At this point I feel like I’m gazing over a cliff—one from which Owasso police and schools had just pushed Nex. It’s become very clear who the cops are trying to protect, and it certainly isn’t the child who got beat up at school and died the next day. The mentions of waiting for the “tox” report have awoken a squeaky wheel that began to turn—one meant to make it seem as if Nex didn’t die because his head was slammed against the floor, but because of some personal failing. It makes me think of George Floyd and the way racists tried to paint his murder as the result of drugs

As for what comes next, Nex’s family released a statement Wednesday night saying they were doing some independent investigating. They didn’t say whether they’d be ordering an independent autopsy.

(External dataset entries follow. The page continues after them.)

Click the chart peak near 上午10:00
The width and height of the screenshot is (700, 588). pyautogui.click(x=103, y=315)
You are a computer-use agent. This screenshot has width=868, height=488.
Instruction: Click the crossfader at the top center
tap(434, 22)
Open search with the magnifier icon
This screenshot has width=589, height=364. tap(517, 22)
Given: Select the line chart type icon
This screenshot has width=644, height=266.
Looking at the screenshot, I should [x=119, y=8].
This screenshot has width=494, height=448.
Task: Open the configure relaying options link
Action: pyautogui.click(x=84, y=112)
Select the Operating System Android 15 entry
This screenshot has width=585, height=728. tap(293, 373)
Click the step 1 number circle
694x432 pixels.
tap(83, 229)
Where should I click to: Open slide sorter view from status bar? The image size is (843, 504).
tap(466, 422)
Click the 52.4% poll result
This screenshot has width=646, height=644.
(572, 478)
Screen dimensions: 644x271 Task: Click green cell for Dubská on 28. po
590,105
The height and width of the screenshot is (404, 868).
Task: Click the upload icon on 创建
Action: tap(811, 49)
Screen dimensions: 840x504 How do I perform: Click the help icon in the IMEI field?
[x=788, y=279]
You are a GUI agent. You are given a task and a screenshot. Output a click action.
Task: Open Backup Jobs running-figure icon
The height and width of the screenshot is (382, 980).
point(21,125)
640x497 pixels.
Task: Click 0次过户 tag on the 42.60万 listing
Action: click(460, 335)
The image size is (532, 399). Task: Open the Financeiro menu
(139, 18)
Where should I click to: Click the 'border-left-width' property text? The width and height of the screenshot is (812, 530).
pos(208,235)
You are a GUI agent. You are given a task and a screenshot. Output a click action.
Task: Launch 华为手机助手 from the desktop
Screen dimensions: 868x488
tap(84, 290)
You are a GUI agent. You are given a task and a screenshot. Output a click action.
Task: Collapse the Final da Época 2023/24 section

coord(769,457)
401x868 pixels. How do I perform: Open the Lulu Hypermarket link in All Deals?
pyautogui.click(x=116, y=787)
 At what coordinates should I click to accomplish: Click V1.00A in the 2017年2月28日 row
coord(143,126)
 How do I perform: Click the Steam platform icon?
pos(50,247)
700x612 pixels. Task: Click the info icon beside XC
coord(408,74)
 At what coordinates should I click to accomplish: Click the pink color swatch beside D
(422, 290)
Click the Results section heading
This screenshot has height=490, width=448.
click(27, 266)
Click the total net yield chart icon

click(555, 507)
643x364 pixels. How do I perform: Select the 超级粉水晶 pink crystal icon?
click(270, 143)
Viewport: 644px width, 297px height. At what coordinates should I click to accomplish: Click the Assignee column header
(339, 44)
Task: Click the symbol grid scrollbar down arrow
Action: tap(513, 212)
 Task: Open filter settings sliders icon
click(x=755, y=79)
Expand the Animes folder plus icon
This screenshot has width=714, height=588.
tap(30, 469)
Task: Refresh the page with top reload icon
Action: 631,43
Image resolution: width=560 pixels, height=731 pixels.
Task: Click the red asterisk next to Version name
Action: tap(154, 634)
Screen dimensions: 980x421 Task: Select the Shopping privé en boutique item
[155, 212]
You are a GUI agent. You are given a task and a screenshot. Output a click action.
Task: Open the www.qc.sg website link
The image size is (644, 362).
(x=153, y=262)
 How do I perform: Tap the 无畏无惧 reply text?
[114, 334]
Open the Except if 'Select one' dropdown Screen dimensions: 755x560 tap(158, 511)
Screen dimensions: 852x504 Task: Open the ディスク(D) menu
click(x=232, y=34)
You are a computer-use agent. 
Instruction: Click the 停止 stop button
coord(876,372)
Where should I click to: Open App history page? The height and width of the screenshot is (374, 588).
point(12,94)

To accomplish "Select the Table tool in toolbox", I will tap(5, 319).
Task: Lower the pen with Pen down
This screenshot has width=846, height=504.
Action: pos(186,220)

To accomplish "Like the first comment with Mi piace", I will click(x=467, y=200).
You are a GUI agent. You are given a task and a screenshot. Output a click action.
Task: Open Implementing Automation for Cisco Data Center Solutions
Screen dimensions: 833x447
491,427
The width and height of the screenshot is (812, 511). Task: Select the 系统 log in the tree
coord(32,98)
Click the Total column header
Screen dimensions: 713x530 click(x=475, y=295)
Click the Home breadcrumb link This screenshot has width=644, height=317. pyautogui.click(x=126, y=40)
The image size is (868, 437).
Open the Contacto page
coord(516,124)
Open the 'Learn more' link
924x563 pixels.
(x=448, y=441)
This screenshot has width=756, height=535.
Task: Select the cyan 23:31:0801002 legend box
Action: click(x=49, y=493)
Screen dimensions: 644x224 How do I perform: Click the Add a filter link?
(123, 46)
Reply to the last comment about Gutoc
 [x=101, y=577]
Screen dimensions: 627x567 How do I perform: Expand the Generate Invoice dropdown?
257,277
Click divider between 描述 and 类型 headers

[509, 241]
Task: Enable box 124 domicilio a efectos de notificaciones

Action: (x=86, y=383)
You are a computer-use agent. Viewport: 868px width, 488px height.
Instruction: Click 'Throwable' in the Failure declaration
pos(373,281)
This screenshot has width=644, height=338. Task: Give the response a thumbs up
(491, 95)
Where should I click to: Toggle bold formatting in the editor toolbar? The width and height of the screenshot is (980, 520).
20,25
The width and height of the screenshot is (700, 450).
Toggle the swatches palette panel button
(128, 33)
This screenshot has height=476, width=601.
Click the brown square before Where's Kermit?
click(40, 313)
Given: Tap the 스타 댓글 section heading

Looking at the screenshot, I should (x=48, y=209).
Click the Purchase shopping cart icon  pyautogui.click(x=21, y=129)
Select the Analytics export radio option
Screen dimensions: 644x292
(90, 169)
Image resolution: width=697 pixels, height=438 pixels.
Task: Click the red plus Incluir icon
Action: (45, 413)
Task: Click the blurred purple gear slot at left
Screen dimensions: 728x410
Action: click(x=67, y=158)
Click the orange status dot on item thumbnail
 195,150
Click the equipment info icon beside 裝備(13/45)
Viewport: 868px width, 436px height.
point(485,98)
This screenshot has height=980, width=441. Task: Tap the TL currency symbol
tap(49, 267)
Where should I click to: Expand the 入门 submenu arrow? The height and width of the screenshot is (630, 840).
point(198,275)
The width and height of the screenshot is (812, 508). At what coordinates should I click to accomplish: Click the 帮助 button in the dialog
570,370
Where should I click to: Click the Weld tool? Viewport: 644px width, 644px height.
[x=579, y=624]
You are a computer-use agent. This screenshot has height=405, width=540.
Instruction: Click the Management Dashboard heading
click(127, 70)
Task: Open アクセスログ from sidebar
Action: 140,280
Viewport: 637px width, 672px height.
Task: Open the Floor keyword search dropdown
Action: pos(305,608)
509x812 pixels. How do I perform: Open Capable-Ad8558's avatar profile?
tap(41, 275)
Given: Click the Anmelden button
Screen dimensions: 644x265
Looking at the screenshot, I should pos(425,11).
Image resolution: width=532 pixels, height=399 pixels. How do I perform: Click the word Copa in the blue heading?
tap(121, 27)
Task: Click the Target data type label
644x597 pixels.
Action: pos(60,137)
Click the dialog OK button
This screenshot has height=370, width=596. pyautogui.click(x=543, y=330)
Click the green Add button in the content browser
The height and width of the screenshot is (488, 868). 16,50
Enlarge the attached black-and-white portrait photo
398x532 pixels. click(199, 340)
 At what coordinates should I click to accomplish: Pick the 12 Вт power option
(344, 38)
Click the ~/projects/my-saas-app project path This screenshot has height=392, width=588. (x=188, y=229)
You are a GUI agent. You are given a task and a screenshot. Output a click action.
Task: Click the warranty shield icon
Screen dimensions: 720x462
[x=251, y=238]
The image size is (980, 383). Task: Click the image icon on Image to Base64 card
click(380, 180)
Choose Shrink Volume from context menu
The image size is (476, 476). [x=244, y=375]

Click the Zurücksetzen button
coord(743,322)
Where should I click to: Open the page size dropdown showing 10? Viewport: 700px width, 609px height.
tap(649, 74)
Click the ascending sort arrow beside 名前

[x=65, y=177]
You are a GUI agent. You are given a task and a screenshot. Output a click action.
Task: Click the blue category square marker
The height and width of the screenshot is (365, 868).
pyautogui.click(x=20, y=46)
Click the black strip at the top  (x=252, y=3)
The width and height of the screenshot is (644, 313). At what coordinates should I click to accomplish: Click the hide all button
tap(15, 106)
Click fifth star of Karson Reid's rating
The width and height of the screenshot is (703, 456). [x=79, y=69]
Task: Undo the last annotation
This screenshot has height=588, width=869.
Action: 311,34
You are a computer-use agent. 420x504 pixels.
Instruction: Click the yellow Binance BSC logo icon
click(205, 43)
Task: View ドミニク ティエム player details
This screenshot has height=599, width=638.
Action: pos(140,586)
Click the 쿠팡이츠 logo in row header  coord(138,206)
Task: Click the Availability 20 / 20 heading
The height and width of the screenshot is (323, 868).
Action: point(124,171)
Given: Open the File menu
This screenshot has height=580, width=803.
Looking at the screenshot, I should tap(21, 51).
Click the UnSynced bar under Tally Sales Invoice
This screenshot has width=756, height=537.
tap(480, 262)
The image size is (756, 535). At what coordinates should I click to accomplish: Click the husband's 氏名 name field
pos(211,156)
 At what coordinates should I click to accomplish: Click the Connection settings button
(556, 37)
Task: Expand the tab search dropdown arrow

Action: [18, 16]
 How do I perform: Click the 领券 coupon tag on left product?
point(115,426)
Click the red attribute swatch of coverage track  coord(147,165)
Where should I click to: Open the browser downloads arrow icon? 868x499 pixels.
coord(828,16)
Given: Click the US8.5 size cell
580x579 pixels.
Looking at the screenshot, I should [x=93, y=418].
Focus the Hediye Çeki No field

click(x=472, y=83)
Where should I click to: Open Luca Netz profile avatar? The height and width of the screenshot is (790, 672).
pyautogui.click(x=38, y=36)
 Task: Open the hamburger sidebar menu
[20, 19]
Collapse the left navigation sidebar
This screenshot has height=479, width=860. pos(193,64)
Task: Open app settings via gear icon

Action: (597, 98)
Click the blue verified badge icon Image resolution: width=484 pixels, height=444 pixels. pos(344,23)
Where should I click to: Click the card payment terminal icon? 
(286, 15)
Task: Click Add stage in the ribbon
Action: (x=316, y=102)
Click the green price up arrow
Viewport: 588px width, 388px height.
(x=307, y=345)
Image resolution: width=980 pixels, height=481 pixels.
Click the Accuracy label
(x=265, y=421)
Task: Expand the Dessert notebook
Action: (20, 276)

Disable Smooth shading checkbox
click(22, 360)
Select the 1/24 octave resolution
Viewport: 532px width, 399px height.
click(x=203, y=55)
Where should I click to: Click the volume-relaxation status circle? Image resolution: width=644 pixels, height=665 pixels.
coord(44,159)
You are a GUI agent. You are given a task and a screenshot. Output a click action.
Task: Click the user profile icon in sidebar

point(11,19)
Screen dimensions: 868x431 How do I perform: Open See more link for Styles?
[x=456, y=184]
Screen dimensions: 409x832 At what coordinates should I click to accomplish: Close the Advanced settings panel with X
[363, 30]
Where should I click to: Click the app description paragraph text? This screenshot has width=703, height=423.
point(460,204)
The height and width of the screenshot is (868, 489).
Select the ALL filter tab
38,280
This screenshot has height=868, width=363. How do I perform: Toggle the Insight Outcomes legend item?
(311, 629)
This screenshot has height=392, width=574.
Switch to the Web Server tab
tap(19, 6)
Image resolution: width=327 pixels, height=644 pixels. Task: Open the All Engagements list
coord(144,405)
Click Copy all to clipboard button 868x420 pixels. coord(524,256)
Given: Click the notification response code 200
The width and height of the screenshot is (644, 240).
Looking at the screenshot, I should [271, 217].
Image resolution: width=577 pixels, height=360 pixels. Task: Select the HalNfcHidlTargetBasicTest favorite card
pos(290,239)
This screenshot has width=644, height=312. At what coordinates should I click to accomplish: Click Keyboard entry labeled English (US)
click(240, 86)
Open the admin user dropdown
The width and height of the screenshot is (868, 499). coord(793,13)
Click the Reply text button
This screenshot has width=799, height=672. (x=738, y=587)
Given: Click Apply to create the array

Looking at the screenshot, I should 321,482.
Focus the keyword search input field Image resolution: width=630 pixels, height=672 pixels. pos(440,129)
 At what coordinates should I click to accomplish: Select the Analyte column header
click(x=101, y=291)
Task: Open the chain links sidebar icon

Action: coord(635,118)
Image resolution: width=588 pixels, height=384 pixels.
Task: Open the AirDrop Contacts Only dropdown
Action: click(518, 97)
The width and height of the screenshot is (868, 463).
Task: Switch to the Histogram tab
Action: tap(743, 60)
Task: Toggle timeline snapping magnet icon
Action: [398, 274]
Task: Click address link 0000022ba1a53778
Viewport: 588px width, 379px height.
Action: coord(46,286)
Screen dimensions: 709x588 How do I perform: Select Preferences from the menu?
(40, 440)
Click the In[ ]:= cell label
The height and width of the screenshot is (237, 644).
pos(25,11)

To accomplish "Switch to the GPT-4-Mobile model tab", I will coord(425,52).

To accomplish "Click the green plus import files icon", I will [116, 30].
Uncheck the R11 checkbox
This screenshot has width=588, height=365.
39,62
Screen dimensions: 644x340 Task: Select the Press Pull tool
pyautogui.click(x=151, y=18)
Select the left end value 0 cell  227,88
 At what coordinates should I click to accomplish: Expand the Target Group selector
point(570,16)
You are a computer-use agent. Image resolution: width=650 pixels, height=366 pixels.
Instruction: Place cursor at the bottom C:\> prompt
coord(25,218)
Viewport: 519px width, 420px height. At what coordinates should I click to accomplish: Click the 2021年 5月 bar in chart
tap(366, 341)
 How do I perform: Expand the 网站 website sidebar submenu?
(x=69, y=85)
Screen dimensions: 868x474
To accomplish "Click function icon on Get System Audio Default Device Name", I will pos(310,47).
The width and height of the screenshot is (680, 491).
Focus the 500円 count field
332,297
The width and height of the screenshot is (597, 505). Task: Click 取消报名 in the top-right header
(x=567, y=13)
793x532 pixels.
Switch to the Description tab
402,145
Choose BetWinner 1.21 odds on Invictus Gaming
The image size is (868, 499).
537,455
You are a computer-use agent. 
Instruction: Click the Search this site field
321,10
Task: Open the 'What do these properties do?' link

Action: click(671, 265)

“On February 7th, 2024, the Benedict Family sent their child, Nex Benedict, to Owasso High School, trusting, like any parent or family member should be able to, that it was a safe environment for their loved one,” the family said in the statement through a lawyer. “While at Owasso High School, Nex was attacked and assaulted in a bathroom by a group of other students. A day later, the Benedict's beautiful child lost their life.”

It’s easy for some to dismiss this as the backwards ideology of red states who’ve always been behind the curve on human and civil rights. But these dynamics aren’t just at play in Oklahoma: they’re everywhere. 

Just yesterday, Nassau County Executive Bruce Blakeman, a Republican, announced an executive order for his Long Island district that is directly connected to parts of New York City. The order bans transgender athletes from competing at any county-run athletic facilities. It’s believed to be the first of its kind in the country.

As I reported for HuffPost last year, even close suburbs of our most liberal cities aren’t immune to forces of evil who claim to be protecting children but actually put them in grave danger. These children need the loud voices of allies more than ever as the country continues to devalue their lives.

I’ll leave you with words from Evan Urquhart, an amazing trans journalist who has taught me so much and whose newsletter, Assigned Media, I urge you to subscribe to. Here’s part of what he wrote yesterday:

As I wait, I wonder: Are there any answers about what happened to Nex that would satisfy me? This was a child, bullied and perhaps killed by other children. If anti-LGBTQ+ hate did play a role in Nex’s bullies’ choice of targets, it was hate stoked by adults. Even if the bullies are held accountable the adults who taught them hate will see no consequences.

That’s if the bullies are held accountable at all. The local police department seems determined to exonerate them even before all the information is known, and so does much of the public. Anti-bullying is out. The free speech of bullies to target queer youth, children and adults, online and off, has become a more fashionable cause for the mainstream.